Despite the increasingly difficult fiscal landscape for arts organizations, he said, the Joffrey is the only AGMA ballet company in the U.S. to maintain yearly raises for its dancers. (Administrative salaries at the Joffrey have been frozen.)

"We're not at the (salary) level of the San Francisco Ballet or the New York City Ballet," Conway said. "The cost of living is less (here). But we are in the healthy middle of AGMA companies … . None of the dancers make less than the mid-20s, and we have dancers that make 75-plus. And all their health care is covered."

In the Joffrey's proposal, dancers would be required to contribute to their health benefits only if they also want family members covered as well. Dancers at the company work on a 38-week year. "Often, almost always, dancers have other sources of income when they guest (as dancers) for other companies and they teach at different schools and summer programs," said Conway.

According to the Joffrey, despite the approaching expiration date on the old contract, Hillman never responded to the company's most recent proposal.

"The greatest issue has been nonresponsiveness (from Hillman)," Conway said. "When I explain that to people, they're sort of bewildered by that. It's not uncommon for negotiations to break down over specific terms — one side wanting more than the other is able to give — but breaking down because the other side just doesn't call you back or is not willing to find a date to meet? It's pretty astonishing.

"We don't even know if that's been passed along to the dancers," Conway added. "Many of the dancers have contacted me at home over the weekend and said, 'I have no idea what you're talking about, I haven't seen anything (detailing the Joffrey's final offer).' So it's not even like they're saying, 'This is outrageous, you're not giving us enough money,' or 'Too many hours you want us to work.' They just haven't seen any of it."

Dancers contacted by the Tribune declined to speak on the record, and Hillman did not respond to requests for an interview. However, AGMA national executive director, New York-based Alan S. Gordon, replied to an email from the Tribune.

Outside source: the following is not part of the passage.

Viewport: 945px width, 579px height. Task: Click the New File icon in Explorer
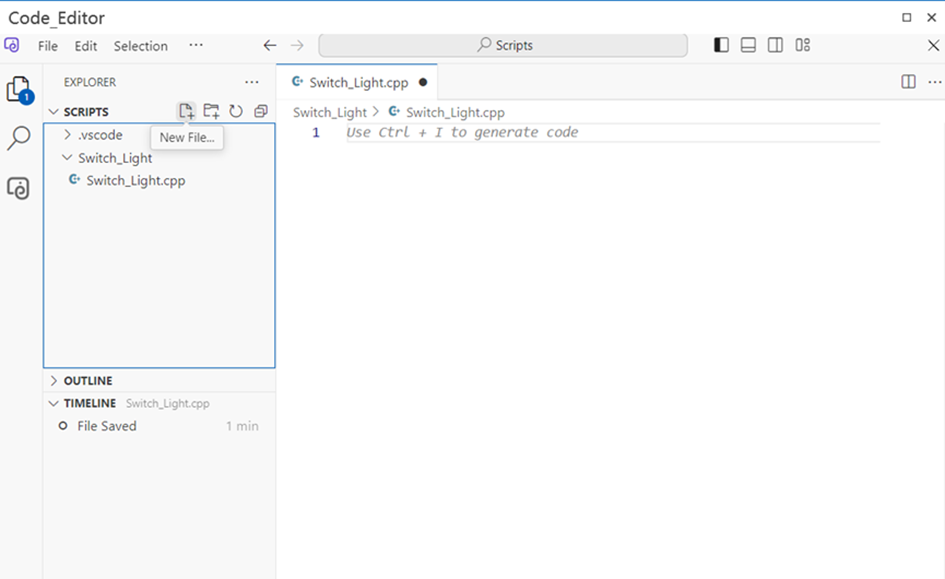click(x=186, y=111)
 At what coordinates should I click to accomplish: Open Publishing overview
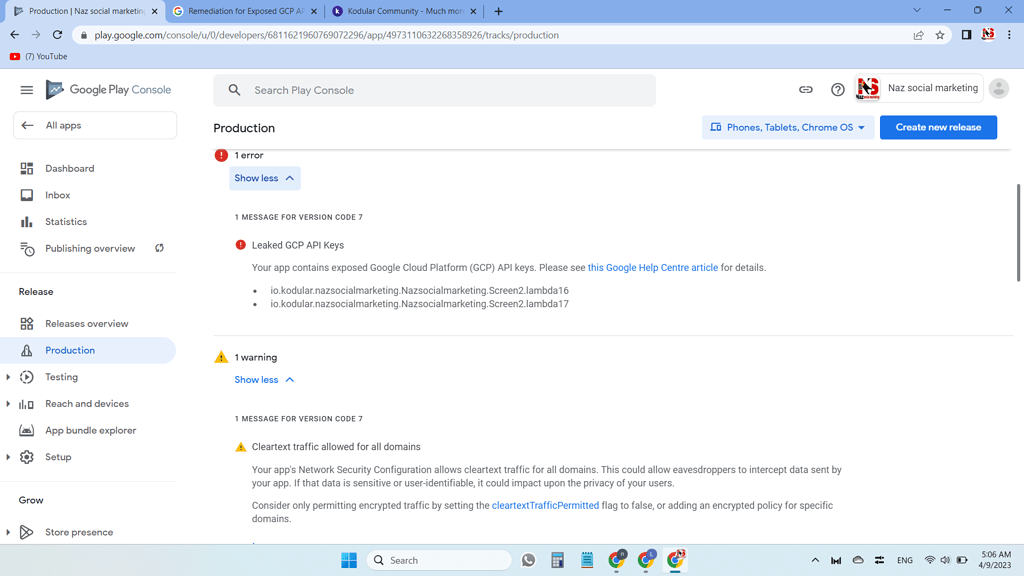(x=91, y=248)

"I am not involved in these negotiations personally, although it looks like I may now have to be," he wrote Monday. "According to Barbara Hillman … notice of a lockout was a complete surprise to the union and to the dancers; probably illegal because no impasse in the negotiations has been reached; and certainly foolish, inasmuch as the dancers and the company are not all that far apart."

Conway described Hillman as perpetually unavailable. "It's not that Barbara doesn't respond at all, it's just very delayed and an unwillingness to find dates (to meet), that sort of thing. It's hard to feel like those sorts of things aren't part of a strategic playbook."

When asked, Conway (who has been Joffrey's executive director for six years) acknowledged there has long been tension between the union and the Joffrey, a sentiment echoed by AGMA's Gordon.

"In past negotiations," Gordon wrote, "the company's lawyer ... has tried to provoke strikes for no reason, and I can only assume that once again he is inappropriately trying to be 'tough' at the expense of the dancers' well-being and his client's well-being." Gordon added that he thought the ballet company "may be using the contract termination as an excuse to take this action to bolster its negotiating posture."

Unless there is a resolution by the end of this month, the Joffrey will be on temporary hiatus. Financially, the company should be able to weather the cancellations. "We have language that we annually enter into agreements that protects us from any kind of labor action, and we have insurance for labor actions," said Conway. "So I don't anticipate the financial impact being significant. It's more the inconvenience and disappointment to patrons that we would woefully regret." Subscribers and other ticket-buyers would receive refunds.

As for the letter to dancers, "We sent out the letter immediately, not to be threatening or intimidating to the dancers. It's actually the opposite," Conway said. "It's trying to keep things on track and trying to get this done as quickly as possible so we can have an uninterrupted season."